/---

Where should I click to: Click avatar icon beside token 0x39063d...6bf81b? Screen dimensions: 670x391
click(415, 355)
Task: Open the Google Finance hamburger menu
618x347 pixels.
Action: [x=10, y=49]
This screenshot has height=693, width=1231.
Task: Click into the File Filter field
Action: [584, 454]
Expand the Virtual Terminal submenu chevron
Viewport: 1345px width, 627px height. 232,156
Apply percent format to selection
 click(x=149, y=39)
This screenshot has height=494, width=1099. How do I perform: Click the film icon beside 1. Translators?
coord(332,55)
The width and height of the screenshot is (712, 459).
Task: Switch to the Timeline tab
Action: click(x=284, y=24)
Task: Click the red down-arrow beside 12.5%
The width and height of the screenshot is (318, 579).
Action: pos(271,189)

\---

▸ **Exercise instructions**
Exactly as they appear above, write out all of the lines.

▸ **Response to this task**
Where should I click to: Click avatar icon beside token 0x39063d...6bf81b? Screen dimensions: 670x391
click(415, 355)
Task: Open the Google Finance hamburger menu
618x347 pixels.
Action: [x=10, y=49]
This screenshot has height=693, width=1231.
Task: Click into the File Filter field
Action: [584, 454]
Expand the Virtual Terminal submenu chevron
Viewport: 1345px width, 627px height. 232,156
Apply percent format to selection
 click(x=149, y=39)
This screenshot has height=494, width=1099. How do I perform: Click the film icon beside 1. Translators?
coord(332,55)
The width and height of the screenshot is (712, 459).
Task: Switch to the Timeline tab
Action: click(x=284, y=24)
Task: Click the red down-arrow beside 12.5%
The width and height of the screenshot is (318, 579).
Action: pos(271,189)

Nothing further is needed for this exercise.